Подобное уничтожается подобным.
И нет пощады одержимым. Во благо простых тружеников и честных граждан.
Спустя почти тысячу лет от сожжения на костре последней рыжеволосой крестьянки, объявленной "ведьмой" по навету позарившейся на удойную корову соседки, Инквизиция возродилась — практически без религиозного подтекста, зато с реальными "чудесами"; теперь ее не осуждал ни один гуманист-просветитель. Гомеопаты — суровая необходимость, понимал каждый — от школьника до старика; понимал, сознавая, что час спустя сам может перекинуться в одержимого…
Гомеопатов не любили. Ни мудрых из Совета, ни ученых в белых халатах — тех, кто придумал сеть и нашли способ по крови выявлять дар, ни, тем паче, бойцов-Магнитов, пускай польза и оправдывала исступленно-жестокие меры.
Становились Магнитами по рождению, прихоти судьбы — равно, аристократ или дочь сапожника. Стоило проявиться дару — орден забирал ребенка, а порой и взрослого себе.
К реальной власти Гомеопатов, впрочем, не допускали. С чего бы "санитарам" править? К тому же негласно почитали немногим лучше одержимых…
Народное мнение выразила пословица: "От Магнита до одержимого — извилина да мантия".

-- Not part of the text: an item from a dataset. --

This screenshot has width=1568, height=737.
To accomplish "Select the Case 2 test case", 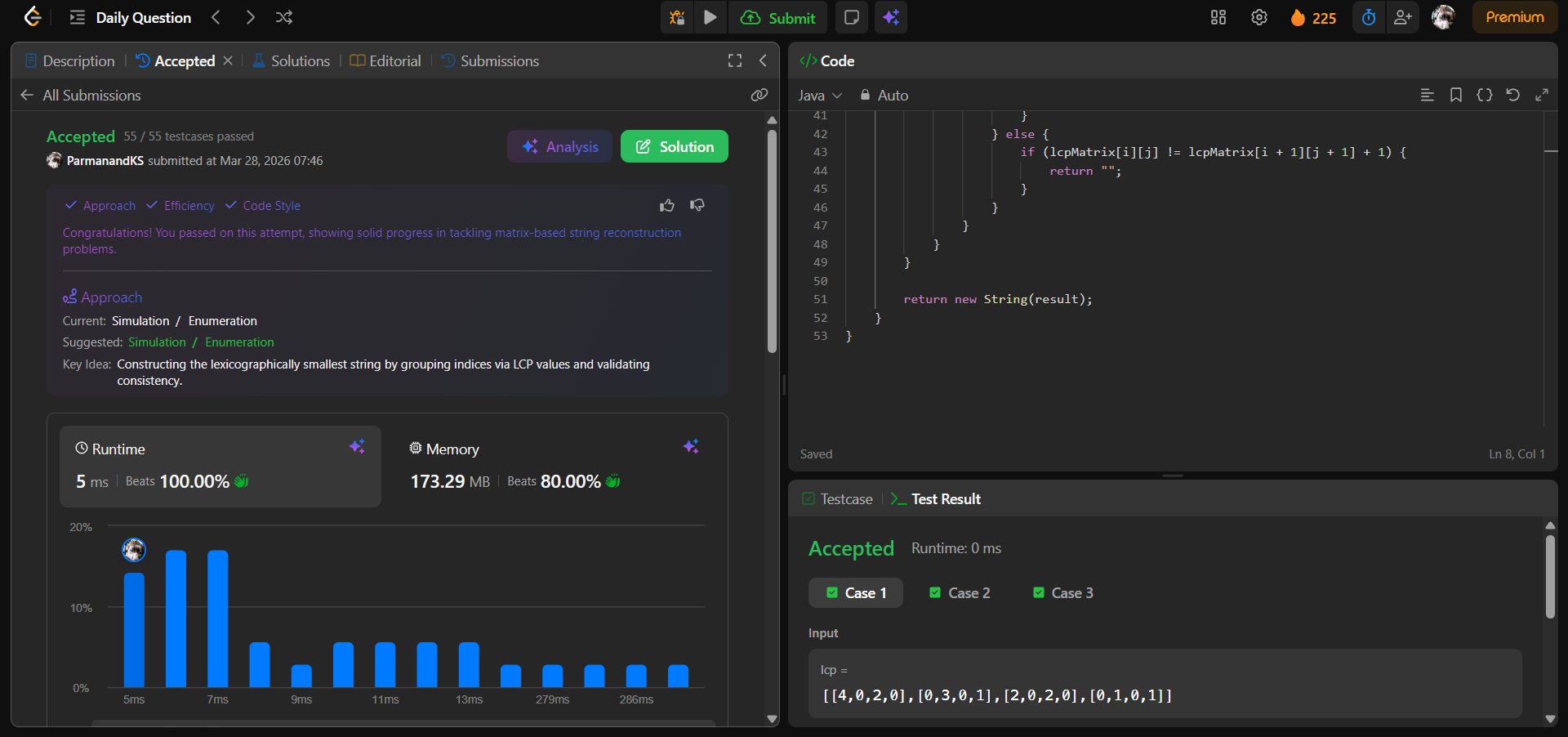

А поскольку Магниты рождались относительно редко, то выбора стать или не стать частью ордена не предоставлялось. Даже сыну Верховного Сенатора Адриана Альены, Целесту Альене.
*
Всю двойственность отношения к Гомеопатам Целест ощутил с младенчества. Родился он искристым сентябрьским днем, заледенело-ломким, как рыжие листья под коркой первого льда, — первенец немолодой уже четы Альена. На радостях Верховный Сенатор объявил государственный праздник, народные гуляния и бесплатный глинтвейн каждому, кто сколько способен выпить. Вся столица — от Сената до подворотен — славила Адриана Альену и его маленького сына, а виновник торжества спокойно спал в колыбели красного дерева, завернутый в пеленки из драгоценного шелка — натурального шелка из-за дальних границ; под изразцовыми потолками роскошной детской плясали разноцветные блики — солнечные зайчики. В целом Мире Восстановленном, не говоря уж о Пределах не сыскать было существа прекрасней — во всяком случае, так думали мать и отец Целеста, а кто осмелится спорить с Сенатором и его женой?
Счастье продлилось три месяца. До первого теста.
Тест на Магнита проводился раз в три года — иногда "дар" проявляется внезапно, почти как одержимость. В роду Альена, впрочем, Магнитов не могли припомнить ни Адриан, ни его жена Ребекка, потому не опасались нести ребенка мрачным, закутанным в серо-белые одеяния ученым-Гомеопатам. Центральная лаборатория размещалась в Цитадели, одном из восстановленных храмовых коплексов; с давней той поры религия окончательно уступила место науке, и церковь стала вотчиной новой Инквизиции, ощетинилась громоздкими, похожими на стеклянных ежей с трубочками-колбами вместо игл, аппаратами и пропиталась ароматом реагентов. Религиозную полутьму сменили электрические лампы.
Целест громко вопил — ему не нравились едкие запахи, его пугали незнакомые люди с холодными жесткими руками, противные руки отобрали его у мамы, а потом больно укололи предплечье. Целест протестовал всеми силами, даже попытался укусить беззубыми деснами "обидчика".